Même si je n’ai qu’une seule partie à mon actif, je tenais à faire partager mon ressenti, ayant eu l’opportunité de tester les autres titres d’Avalon Digital. J’ai beaucoup aimé Battles for Spain et Blocks! Julius Caesar (test à venir sur Dystopeek) car comme l’a indiqué Harvester, le système de jeu est agréable et pas trop difficile à comprendre pour les néophytes.
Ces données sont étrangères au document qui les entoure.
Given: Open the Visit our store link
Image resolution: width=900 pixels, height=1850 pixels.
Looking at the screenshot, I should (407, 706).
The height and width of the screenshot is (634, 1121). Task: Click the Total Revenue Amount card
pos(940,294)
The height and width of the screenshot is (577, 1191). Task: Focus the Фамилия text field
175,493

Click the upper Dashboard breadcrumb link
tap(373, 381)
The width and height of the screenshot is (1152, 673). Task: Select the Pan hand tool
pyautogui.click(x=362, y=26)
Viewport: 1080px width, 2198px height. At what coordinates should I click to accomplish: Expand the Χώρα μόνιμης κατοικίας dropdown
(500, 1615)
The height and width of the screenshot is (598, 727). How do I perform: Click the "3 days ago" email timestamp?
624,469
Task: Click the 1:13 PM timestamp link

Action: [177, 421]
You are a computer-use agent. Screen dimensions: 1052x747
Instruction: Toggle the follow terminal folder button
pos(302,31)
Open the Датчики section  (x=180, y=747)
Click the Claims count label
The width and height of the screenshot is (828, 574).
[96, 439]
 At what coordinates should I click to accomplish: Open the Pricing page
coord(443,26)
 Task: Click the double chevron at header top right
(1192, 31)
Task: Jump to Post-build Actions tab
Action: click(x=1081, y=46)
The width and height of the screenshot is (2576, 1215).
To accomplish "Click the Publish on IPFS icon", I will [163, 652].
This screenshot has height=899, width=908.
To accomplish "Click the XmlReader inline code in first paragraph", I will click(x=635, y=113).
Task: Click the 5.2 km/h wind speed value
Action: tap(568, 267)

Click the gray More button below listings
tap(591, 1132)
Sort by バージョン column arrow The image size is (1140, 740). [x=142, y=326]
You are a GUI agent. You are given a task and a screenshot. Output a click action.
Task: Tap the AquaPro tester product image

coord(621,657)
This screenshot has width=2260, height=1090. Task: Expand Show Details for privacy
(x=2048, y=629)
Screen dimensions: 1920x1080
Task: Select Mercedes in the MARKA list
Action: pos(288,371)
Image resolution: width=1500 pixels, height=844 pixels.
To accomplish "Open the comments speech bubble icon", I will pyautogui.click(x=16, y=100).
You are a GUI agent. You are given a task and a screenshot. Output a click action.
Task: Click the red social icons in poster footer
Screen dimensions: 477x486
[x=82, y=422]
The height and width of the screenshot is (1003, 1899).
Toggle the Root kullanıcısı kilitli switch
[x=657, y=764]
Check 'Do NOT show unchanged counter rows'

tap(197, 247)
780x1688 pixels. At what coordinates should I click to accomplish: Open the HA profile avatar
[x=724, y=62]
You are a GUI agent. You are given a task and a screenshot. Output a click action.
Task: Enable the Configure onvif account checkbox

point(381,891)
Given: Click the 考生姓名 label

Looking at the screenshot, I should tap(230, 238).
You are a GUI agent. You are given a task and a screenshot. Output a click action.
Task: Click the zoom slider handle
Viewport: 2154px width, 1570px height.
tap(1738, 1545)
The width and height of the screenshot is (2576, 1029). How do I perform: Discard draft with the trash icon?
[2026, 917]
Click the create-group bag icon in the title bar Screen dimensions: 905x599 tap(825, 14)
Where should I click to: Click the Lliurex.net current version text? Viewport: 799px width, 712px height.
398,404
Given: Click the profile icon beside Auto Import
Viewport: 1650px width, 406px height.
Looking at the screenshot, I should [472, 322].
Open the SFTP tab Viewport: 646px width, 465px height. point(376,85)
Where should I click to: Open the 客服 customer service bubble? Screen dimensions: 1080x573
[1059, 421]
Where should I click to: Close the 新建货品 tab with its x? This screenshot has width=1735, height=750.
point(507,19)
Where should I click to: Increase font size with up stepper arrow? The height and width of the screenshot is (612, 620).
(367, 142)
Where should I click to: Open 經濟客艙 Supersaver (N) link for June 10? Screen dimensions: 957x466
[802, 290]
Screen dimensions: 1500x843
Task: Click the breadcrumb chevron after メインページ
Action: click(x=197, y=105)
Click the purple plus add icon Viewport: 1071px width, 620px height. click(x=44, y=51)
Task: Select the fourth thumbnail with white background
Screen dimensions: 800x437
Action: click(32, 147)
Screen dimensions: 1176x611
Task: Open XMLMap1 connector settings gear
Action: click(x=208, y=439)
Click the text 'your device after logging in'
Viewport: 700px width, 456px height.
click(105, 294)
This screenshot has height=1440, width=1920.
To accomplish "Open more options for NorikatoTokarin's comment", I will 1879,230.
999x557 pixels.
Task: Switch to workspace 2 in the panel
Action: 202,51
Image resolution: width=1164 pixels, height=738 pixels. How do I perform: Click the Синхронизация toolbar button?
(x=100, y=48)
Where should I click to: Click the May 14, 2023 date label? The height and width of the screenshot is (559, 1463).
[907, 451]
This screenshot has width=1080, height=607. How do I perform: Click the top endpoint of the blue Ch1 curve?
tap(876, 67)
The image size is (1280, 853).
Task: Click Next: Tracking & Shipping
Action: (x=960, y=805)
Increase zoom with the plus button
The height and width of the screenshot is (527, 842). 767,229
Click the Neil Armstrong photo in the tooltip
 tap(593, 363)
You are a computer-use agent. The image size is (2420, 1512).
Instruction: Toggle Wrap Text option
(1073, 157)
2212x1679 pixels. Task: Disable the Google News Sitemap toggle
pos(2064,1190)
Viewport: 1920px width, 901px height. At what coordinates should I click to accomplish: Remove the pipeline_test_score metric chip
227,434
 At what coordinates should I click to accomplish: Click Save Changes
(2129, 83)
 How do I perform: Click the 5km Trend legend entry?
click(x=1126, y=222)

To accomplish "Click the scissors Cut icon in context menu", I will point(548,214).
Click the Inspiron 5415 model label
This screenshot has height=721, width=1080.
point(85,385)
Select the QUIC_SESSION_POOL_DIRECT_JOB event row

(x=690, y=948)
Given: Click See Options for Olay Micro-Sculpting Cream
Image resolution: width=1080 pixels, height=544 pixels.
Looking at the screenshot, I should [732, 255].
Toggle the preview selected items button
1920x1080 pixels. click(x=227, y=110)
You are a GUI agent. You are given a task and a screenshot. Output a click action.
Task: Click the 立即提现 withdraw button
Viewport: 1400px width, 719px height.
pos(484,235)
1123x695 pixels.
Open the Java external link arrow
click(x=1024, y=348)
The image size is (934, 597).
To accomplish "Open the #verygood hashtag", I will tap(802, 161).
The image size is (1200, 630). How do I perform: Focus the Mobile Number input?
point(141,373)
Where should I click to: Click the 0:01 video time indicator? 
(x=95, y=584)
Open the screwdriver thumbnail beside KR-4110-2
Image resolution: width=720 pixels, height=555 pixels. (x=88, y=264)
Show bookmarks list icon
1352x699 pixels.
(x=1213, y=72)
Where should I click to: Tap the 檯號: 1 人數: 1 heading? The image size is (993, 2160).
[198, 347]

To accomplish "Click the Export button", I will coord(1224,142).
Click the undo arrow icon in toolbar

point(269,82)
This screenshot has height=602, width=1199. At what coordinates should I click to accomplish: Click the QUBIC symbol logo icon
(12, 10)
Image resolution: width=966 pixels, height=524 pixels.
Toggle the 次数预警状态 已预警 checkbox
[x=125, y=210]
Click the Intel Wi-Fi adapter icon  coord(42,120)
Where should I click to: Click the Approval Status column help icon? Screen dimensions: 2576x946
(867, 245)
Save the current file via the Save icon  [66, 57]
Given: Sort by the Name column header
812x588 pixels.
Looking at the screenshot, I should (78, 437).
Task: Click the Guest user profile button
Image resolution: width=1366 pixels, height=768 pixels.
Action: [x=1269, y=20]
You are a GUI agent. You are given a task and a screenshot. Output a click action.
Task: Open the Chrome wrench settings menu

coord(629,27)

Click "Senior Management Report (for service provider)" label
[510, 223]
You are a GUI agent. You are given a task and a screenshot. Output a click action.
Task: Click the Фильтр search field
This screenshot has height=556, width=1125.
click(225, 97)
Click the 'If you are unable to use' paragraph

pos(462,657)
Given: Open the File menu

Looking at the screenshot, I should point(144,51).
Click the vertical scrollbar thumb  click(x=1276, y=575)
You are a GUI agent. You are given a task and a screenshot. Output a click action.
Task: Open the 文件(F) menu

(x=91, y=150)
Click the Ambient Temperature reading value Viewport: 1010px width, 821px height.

C’est aussi un plaisir d’avoir des wargames sur des fronts peu visités par le genre. Malgré tout, je rejoins Harvester sur les soucis d’interface, qui en l’état semble être un pas en arrière par rapport à Battles for Spain. Les indicateurs de mouvements (couleurs et distance) ne sont pas toujours très utiles ou corrects et le scénario joué me semblait un peu déséquilibré avec des russes qui n’ont pas vraiment d’unités qui permettent de percer au vu de leur qualité assez médiocre.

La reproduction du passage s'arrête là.